About
Vaclav Brezina
Lancaster University

Main areas of research
- Corpus linguistics
- Statistics
- Applied Linguistics
Bio
My main research interests are corpus linguistics, statistics, and the application of corpus methods in the study of speech and writing, learner language, collocations, phraseology and vocabulary. I am also interested in corpus design and corpus tools development.
Recent works
Corpus linguistics and AI:# LancsBox X in the context of emerging technologies. – 2025 – V BREZINA
Adjective+ noun collocations in L2 spoken English: How robust is the role of proficiency? – 2025 – D Gablasova, V Brezina
Developing a coding scheme for annotating opinion statements in L2 interactive spoken English with application for language teaching and assessment – 2025 – Y Jung, D Gablasova, V Brezina, H Schmück
Keynote Lecture
How to Identify Multi-Word Expressions in Corpora?
Outline
Multi-word expressions (MWEs) such as of course, in the light of, as good as new or take into account are central to fluent communication, yet relatively difficult to identify systematically. This lecture draws on the forthcoming Frequency Dictionary of Multi-Word Expressions in British English (Brezina & Gablasova, Routledge, 2026) to present a clear, corpus-based method for analysing a wide range of MWEs across genres.
I begin by contrasting corpus evidence with current AI language models. Modern AI generates language by answering a simple question – What is the next word? – a principle long used in corpus linguistics to measure collocation. Yet while AI can imitate fluent usage, corpora remain more transparent and reliable for identifying MWEs because they trace patterns directly to authentic human interaction in speech and writing.

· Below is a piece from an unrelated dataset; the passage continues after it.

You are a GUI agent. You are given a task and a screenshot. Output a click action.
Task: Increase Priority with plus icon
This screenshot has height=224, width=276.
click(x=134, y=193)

The lecture outlines a practical framework combining frequency, association strength and dispersion to capture the core phraseology of contemporary British English. Examples from the dictionary illustrate how this method reveals stable, meaningful MWEs and supports applications in language teaching, language testing, lexicography and applied linguistic research. The central claim is this: AI can model language, but corpora allow us to understand it.